### PROBLEM DESCRIPTION
Report how many lines in the material below contain the string "dimensions". Give only the number.

▬▬▬

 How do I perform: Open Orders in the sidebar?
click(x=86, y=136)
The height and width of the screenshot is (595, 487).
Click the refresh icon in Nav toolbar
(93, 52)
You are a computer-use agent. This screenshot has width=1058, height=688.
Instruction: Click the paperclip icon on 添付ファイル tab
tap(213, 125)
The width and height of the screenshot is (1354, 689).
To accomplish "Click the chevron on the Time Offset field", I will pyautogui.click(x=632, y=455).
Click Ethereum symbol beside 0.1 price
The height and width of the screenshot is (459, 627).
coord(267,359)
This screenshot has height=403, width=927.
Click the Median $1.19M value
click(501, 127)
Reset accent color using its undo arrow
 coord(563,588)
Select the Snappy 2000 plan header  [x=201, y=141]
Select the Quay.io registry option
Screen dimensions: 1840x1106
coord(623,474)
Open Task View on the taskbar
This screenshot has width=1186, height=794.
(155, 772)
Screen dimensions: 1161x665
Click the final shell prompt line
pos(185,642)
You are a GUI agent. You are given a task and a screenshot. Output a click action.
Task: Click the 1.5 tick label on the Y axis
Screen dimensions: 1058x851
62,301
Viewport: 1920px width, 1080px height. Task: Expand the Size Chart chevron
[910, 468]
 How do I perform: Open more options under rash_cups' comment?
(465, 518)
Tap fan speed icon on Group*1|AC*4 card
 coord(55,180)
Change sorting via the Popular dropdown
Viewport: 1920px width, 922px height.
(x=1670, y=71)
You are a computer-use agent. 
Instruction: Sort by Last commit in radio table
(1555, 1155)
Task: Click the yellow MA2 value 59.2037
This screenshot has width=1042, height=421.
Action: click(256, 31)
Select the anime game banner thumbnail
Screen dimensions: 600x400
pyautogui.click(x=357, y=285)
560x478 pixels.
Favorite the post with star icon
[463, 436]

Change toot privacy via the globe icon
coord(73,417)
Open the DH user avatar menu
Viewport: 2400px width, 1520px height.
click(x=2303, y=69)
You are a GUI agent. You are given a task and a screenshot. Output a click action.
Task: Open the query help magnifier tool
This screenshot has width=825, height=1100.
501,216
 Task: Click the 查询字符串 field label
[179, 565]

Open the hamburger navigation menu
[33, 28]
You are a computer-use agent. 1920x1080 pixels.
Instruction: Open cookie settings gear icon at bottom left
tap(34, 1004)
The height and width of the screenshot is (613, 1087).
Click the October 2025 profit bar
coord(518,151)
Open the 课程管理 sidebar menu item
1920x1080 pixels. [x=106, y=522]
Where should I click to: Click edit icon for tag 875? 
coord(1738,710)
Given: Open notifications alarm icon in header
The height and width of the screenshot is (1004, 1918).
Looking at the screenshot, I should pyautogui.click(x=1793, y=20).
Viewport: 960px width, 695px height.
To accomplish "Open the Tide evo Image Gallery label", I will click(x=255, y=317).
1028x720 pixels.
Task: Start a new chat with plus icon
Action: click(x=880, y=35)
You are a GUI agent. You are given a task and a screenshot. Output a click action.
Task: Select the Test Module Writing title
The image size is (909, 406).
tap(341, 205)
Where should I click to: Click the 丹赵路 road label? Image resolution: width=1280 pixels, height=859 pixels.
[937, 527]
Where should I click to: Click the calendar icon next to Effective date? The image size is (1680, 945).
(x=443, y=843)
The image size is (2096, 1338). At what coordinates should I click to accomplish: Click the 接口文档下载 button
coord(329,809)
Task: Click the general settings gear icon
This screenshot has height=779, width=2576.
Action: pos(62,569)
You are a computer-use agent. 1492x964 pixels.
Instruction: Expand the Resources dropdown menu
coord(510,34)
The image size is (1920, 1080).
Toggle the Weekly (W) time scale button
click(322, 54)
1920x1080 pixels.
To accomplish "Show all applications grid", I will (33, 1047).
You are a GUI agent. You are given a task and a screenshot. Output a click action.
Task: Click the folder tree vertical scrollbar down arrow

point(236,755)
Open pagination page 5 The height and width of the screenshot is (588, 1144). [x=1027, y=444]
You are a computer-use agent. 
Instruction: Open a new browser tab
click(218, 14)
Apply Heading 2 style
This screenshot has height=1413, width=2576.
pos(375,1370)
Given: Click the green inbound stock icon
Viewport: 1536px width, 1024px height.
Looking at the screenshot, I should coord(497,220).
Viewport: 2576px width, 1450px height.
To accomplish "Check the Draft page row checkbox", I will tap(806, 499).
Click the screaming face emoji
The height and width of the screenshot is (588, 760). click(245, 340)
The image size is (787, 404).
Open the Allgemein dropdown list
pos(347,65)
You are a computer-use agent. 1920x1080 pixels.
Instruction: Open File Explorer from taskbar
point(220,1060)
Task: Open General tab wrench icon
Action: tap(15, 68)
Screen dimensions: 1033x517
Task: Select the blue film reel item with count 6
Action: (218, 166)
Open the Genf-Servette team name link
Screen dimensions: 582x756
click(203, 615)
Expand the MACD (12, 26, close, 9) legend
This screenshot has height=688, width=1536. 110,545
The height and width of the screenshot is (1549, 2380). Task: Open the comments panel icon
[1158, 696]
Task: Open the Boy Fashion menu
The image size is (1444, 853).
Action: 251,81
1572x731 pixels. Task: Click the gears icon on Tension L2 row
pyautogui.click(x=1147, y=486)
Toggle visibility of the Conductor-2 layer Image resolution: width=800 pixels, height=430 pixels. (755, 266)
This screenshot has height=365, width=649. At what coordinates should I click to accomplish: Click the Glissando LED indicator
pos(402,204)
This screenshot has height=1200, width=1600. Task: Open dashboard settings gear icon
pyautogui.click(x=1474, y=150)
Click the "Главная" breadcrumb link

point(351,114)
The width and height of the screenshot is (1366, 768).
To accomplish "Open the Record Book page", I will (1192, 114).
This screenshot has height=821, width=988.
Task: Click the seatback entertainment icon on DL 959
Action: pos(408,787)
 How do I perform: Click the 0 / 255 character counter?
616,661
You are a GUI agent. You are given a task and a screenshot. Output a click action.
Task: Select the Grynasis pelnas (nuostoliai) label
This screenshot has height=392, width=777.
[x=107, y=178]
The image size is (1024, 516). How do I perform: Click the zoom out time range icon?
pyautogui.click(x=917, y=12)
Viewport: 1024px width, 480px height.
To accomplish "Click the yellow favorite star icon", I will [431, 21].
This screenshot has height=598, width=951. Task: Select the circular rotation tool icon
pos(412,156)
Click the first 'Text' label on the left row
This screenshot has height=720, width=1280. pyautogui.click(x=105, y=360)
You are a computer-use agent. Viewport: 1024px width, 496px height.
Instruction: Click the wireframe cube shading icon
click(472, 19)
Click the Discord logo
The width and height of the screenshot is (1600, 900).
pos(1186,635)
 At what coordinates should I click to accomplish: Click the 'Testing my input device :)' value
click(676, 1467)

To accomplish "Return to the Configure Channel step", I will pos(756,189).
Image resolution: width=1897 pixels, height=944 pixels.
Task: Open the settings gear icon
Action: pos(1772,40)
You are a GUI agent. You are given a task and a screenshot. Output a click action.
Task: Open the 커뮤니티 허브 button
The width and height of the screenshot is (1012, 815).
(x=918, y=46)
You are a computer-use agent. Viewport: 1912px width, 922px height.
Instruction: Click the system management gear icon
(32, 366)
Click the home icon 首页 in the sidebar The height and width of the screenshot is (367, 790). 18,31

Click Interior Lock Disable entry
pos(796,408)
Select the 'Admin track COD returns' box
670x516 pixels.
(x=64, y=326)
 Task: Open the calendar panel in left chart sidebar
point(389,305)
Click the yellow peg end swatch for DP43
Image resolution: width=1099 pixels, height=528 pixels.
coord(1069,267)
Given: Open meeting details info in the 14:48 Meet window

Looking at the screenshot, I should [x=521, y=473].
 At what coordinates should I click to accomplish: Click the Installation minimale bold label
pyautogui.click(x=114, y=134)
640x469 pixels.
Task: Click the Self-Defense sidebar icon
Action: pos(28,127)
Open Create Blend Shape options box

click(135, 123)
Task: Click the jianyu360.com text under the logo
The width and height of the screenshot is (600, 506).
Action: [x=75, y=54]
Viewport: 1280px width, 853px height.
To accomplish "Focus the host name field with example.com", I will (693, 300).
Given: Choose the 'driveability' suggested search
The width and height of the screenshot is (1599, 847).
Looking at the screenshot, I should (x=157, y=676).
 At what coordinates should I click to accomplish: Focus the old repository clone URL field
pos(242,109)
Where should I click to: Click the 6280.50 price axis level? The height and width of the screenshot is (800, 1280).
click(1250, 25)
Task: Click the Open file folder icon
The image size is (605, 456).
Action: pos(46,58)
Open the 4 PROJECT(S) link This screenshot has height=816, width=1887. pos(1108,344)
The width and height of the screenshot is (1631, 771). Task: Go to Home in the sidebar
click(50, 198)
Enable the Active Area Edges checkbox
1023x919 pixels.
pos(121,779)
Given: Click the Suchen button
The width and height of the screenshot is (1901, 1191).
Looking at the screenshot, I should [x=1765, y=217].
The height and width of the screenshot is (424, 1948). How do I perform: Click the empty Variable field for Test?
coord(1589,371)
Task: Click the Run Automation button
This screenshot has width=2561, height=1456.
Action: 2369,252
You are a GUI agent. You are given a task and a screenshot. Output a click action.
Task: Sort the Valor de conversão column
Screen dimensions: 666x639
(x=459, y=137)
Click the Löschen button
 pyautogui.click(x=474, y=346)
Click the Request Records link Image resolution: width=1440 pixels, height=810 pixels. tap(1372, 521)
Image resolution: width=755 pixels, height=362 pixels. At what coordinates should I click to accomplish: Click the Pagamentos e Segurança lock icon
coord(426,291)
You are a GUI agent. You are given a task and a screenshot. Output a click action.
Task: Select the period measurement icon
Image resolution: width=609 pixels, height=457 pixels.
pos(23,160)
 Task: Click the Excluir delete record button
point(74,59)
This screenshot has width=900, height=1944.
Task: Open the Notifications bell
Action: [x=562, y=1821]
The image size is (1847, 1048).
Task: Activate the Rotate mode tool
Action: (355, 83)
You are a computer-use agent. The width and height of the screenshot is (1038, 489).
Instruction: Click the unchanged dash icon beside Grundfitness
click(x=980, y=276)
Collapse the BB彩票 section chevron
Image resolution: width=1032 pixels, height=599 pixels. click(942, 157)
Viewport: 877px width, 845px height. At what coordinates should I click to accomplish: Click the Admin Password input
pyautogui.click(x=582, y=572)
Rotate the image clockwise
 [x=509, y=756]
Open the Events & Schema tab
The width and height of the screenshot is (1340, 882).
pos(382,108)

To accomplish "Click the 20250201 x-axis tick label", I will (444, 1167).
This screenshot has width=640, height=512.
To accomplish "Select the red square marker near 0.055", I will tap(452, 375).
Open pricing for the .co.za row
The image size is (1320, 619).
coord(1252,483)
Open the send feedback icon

▬▬▬

### EXERCISE SOLUTION
7